Correspondence: Requests for reprints should be sent to Dr. Wilma J. Nusselder, Erasmus MC, Department of Public Health, PO Box 1738, 3000 DR Rotterdam, The Netherlands (e-mail: w.nusselder{at}erasmusmc.nl).

Objectives. We examined the contribution that specific diseases, as causes of both death and disability, make to educational disparities in disability-free life expectancy (DFLE).

Methods. We used disability data from the Belgian Health Interview Survey (1997) and mortality data from the National Mortality Follow-Up Study (1991–1996) to assess education-related disparities in DFLE and to partition these differences into additive contributions of specific diseases.

Results. The DFLE advantage of higher-educated compared with lower-educated persons was 8.0 years for men and 5.9 years for women. Arthritis (men, 1.3 years; women, 2.2 years), back complaints (men, 2.1 years), heart disease/stroke (men, 1.5 years; women, 1.6 years), asthma/chronic obstructive pulmonary disease (COPD) (men, 1.2 years; women, 1.5 years), and "other diseases" (men, 2.4 years) contributed the most to this difference.
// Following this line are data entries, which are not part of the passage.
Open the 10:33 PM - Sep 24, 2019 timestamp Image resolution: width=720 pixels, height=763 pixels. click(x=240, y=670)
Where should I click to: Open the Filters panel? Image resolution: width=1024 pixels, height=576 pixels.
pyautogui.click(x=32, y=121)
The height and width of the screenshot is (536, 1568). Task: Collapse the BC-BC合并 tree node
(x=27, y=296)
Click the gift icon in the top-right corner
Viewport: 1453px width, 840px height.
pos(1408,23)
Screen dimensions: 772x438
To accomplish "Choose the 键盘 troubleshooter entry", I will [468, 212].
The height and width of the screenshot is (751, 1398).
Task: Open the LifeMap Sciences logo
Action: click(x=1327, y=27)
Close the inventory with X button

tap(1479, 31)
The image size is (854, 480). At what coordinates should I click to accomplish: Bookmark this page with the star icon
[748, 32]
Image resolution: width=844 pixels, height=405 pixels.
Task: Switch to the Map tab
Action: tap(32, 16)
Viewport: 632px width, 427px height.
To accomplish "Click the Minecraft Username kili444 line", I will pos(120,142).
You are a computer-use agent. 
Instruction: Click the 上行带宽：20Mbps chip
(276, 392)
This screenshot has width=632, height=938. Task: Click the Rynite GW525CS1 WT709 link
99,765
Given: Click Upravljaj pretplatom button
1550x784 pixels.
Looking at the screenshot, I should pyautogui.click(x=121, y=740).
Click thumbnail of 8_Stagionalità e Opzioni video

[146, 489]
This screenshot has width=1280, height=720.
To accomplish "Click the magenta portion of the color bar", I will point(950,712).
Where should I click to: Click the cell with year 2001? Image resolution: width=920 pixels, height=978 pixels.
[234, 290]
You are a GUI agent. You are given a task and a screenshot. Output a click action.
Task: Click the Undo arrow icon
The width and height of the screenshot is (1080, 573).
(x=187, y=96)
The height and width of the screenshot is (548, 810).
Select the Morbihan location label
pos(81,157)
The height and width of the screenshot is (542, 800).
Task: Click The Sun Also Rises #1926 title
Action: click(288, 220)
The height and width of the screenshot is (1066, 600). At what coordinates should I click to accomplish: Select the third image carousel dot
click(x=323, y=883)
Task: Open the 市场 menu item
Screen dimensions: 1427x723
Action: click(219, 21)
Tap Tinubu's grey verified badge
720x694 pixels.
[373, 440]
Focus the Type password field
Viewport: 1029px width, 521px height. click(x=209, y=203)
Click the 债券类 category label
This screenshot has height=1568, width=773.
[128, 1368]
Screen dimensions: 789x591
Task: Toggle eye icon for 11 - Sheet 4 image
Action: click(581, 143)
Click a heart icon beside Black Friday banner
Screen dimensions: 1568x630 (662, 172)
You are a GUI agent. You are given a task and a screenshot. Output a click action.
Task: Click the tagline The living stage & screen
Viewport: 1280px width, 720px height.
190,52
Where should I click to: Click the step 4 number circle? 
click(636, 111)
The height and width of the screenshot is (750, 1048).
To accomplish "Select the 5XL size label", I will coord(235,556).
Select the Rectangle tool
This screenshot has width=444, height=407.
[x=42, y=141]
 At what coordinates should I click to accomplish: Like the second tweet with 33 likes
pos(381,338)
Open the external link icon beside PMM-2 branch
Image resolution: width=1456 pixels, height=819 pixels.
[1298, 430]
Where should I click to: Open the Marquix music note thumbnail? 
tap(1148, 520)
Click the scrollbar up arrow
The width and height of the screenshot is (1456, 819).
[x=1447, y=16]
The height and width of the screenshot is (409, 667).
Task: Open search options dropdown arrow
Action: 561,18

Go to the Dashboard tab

Conclusions. Disabling diseases, such as arthritis, back complaints, and asthma/COPD, contribute substantially to differences in DFLE by education. Public health policy aiming to reduce existing disparities in the DFLE and to improve population health should not only focus on fatal diseases but also on these nonfatal diseases.